VOLLEYBALL REFUGE
Carl Boon
I was nine the afternoon
my mother shrieked
for the last time.
A wine glass cracked,
a mumble of something
in the foyer, and he was gone.
I surrounded myself
with animals and dolls—Pax
the Poodle to my left,
Pocahontas to my right.
My hands made fists
only God could see,
and then I stretched them,
held my volleyball
and bounced it twice
off the wall—one bounce
for each of them—
and brushed my hair.
Only later were there lines,
nets, and accoutrements.
I grew taller than the other girls
and leaned when they spoke
of real dogs, sea holidays,
and New Year’s Eves.
I smiled to their smiles
but grew dim inside,
reckoning the past
and what I might have done.
Father came summers
and we picked cherries,
laughing.
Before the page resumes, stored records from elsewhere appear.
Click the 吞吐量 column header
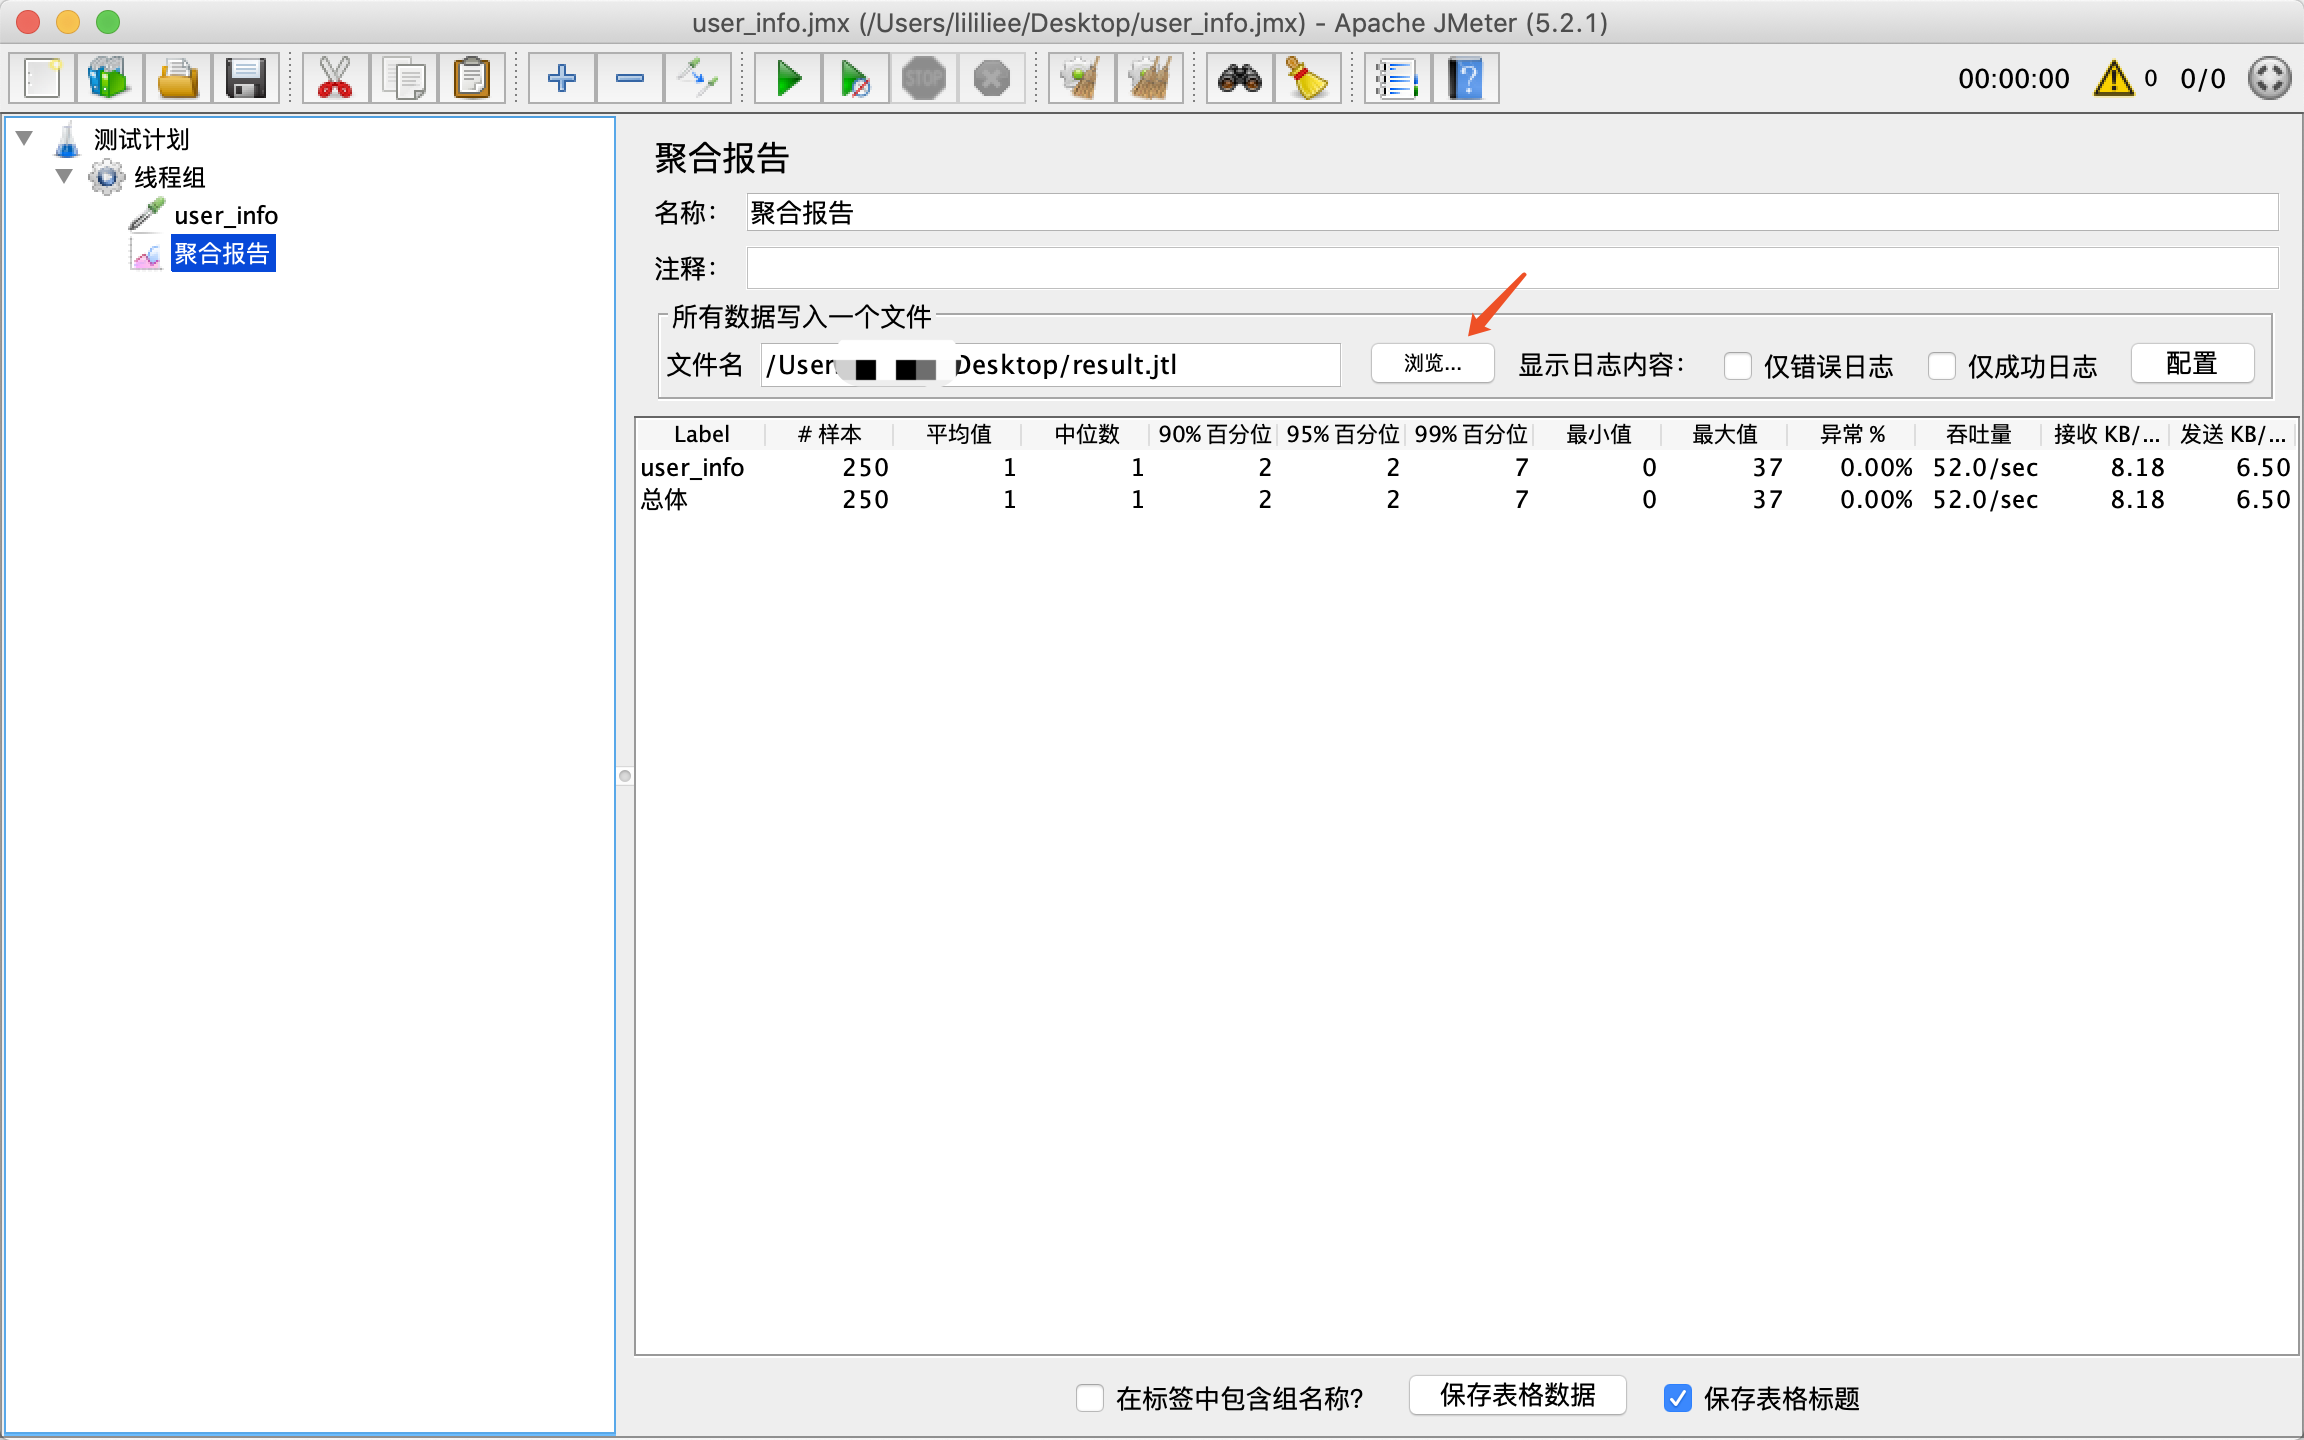This screenshot has width=2304, height=1440. 1978,434
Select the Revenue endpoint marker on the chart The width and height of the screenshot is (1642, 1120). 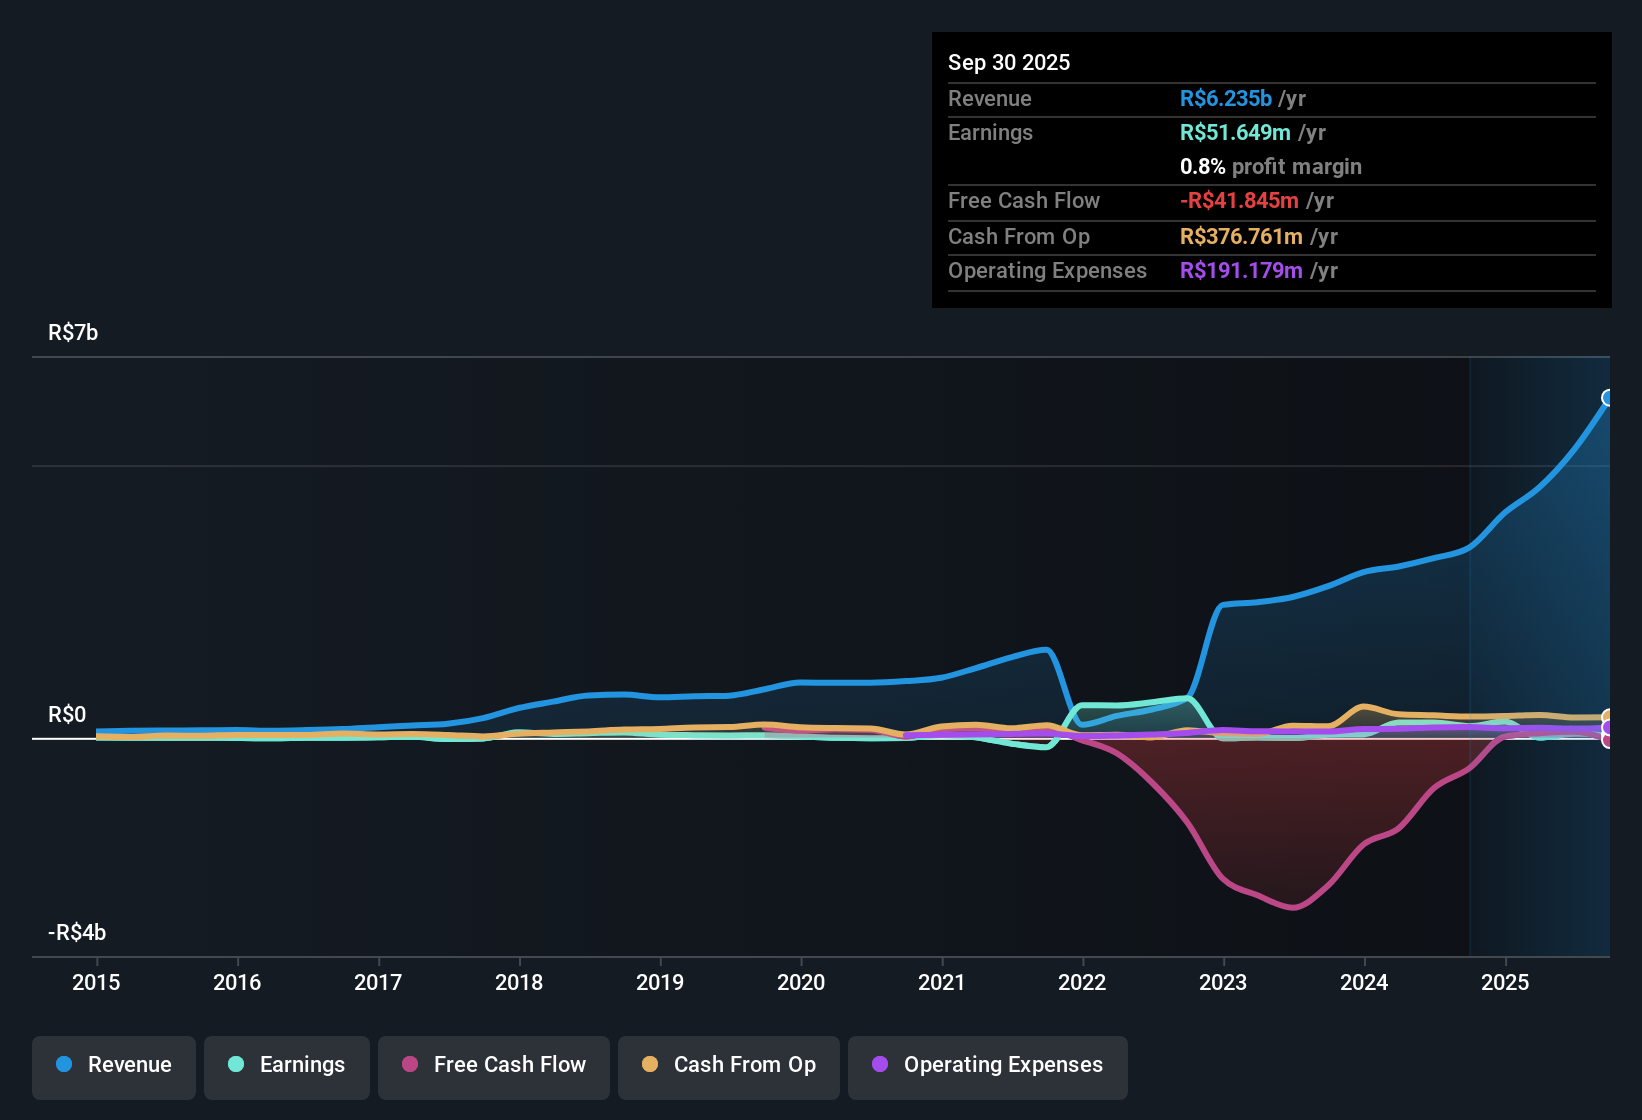[1607, 398]
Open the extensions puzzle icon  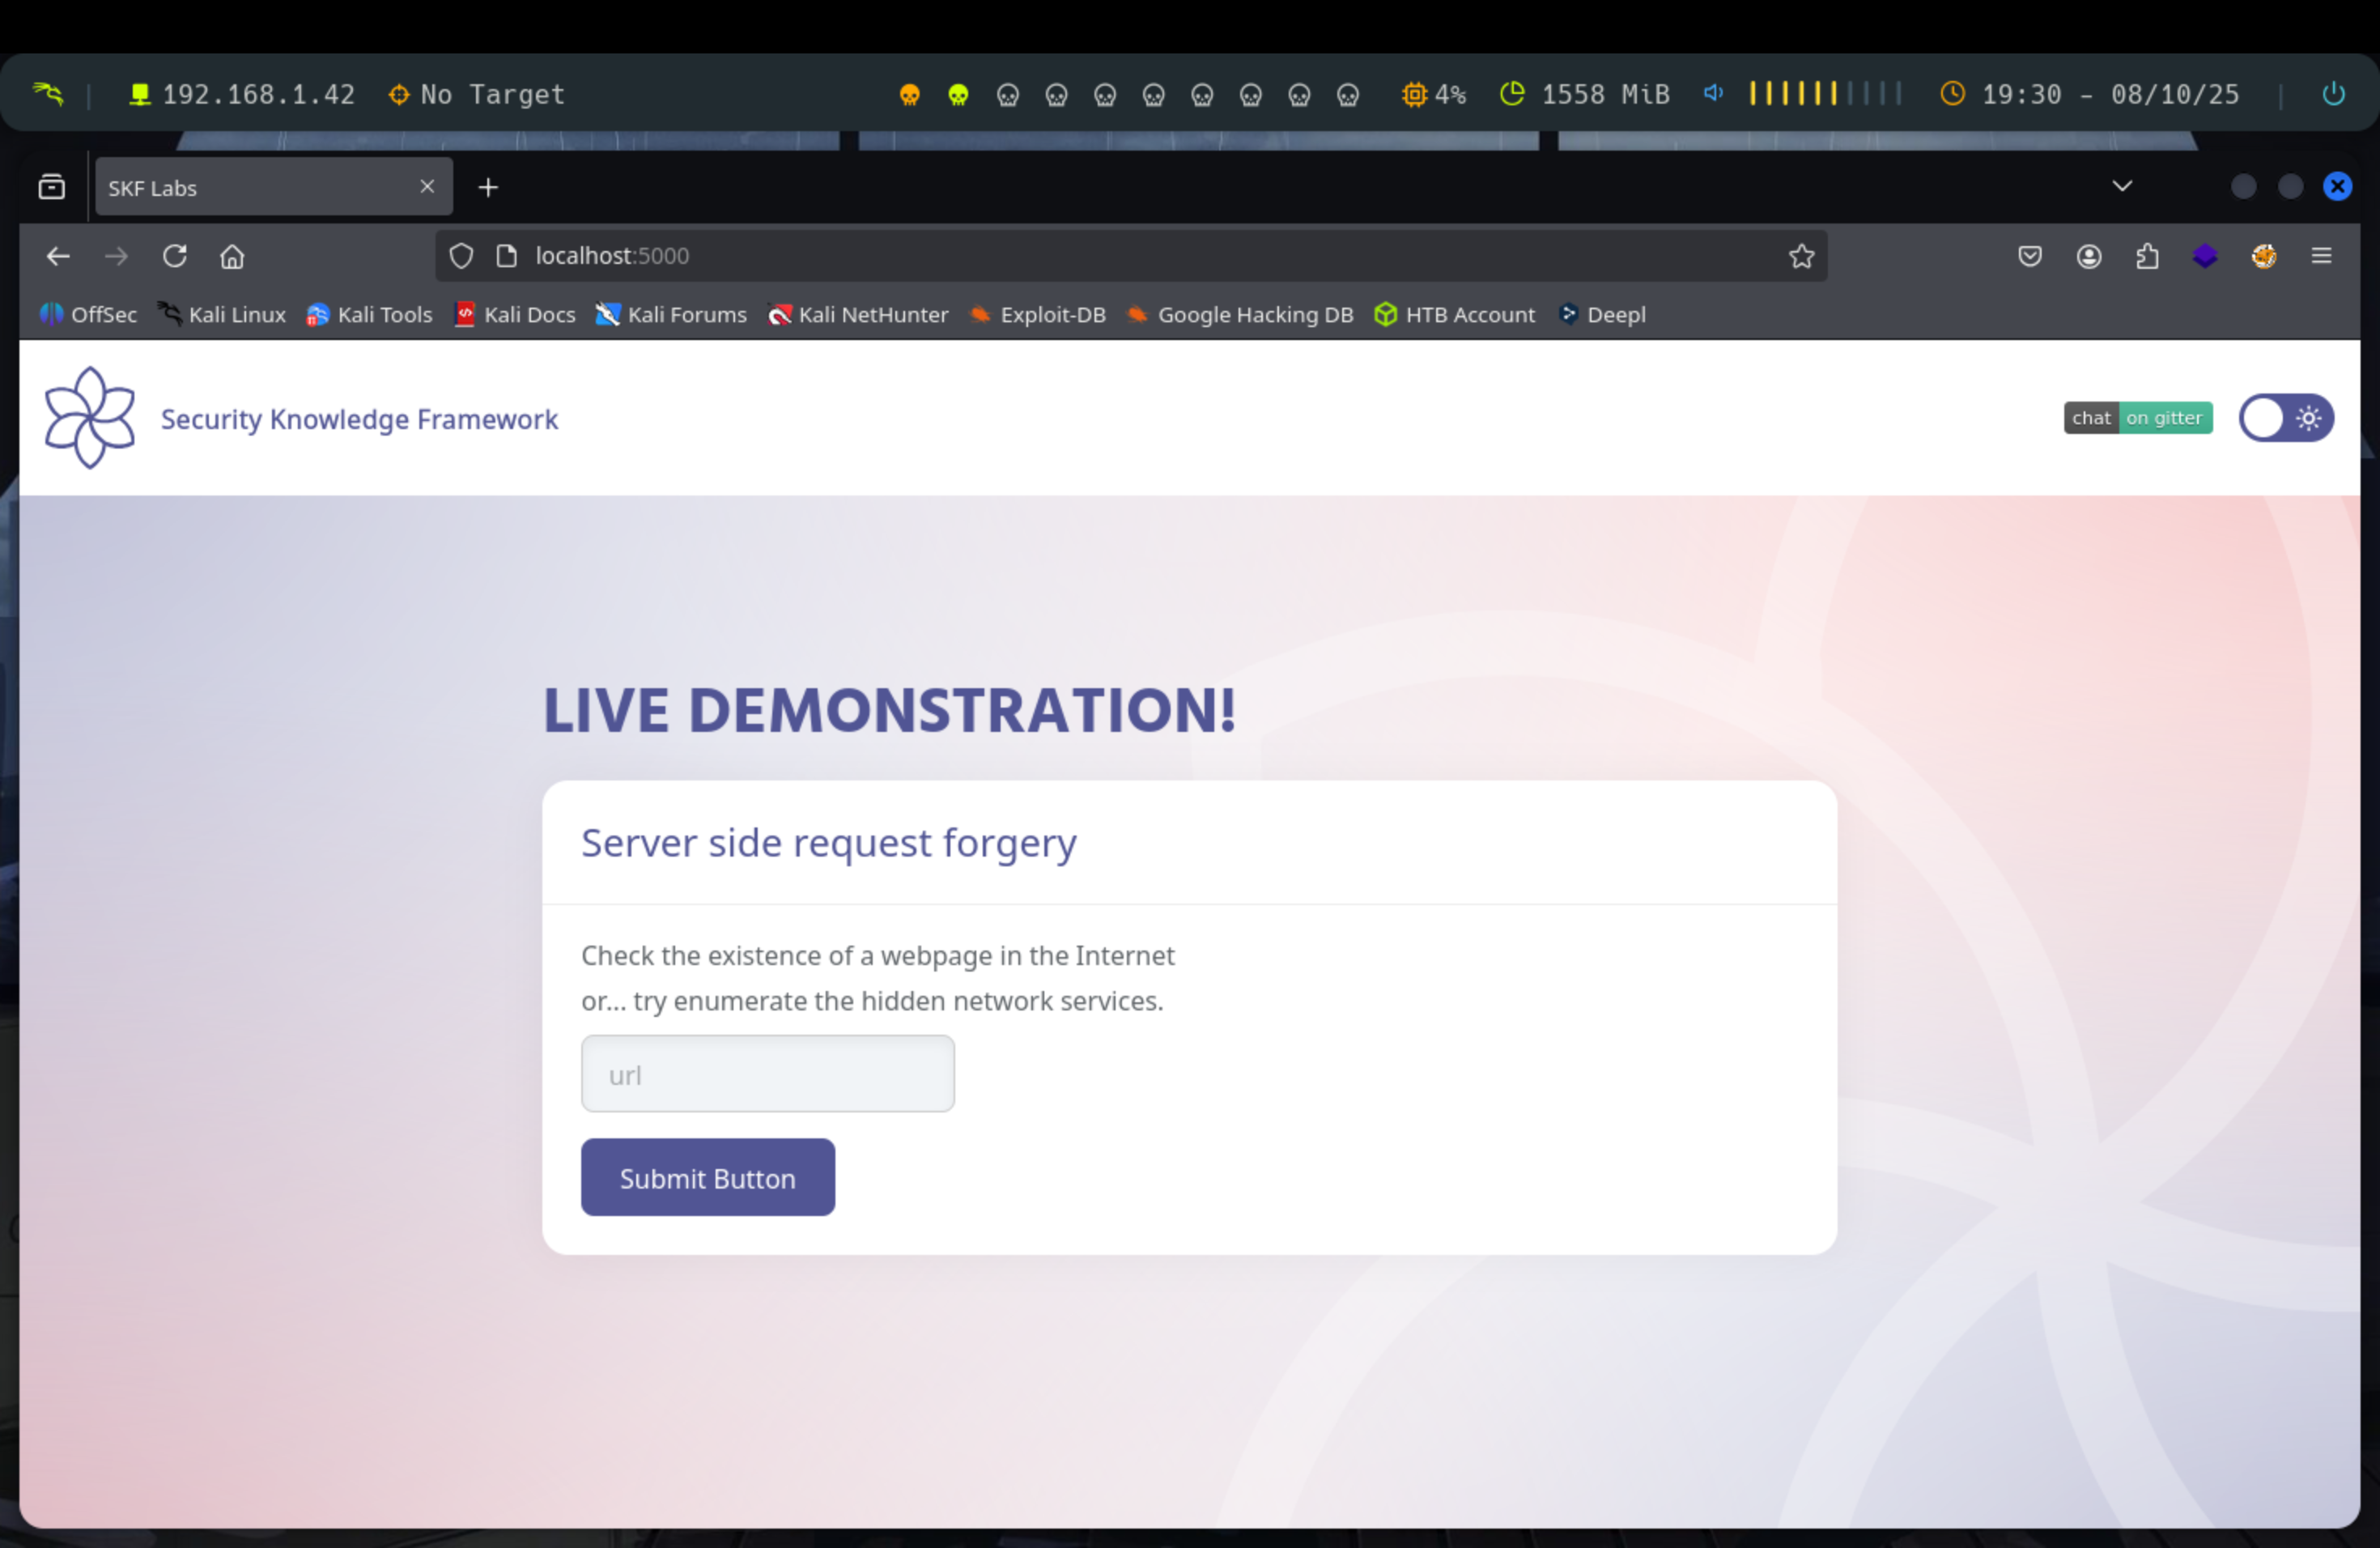point(2146,257)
I was as tall
as him at twelve, and he sang
foreign songs to me
and made me dig spikes,
spike serve, and move my feet.
If I loved him more
it was because we shared
noses, gaps among our teeth,
the need to be alone.
Mother seethed from the porch,
but never disappeared.
I guess I loved her, too…
but differently—as one loves
a blanket or bread, black
coffee in the afternoon.
Carl Boon lives in Izmir, Turkey, where he teaches courses in American culture and literature at 9 Eylül University. His poems appear in dozens of magazines, most recently Burnt Pine, Two Peach, Lunch Ticket, and Poetry Quarterly. He is also a 2016 Pushcart Prize nominee.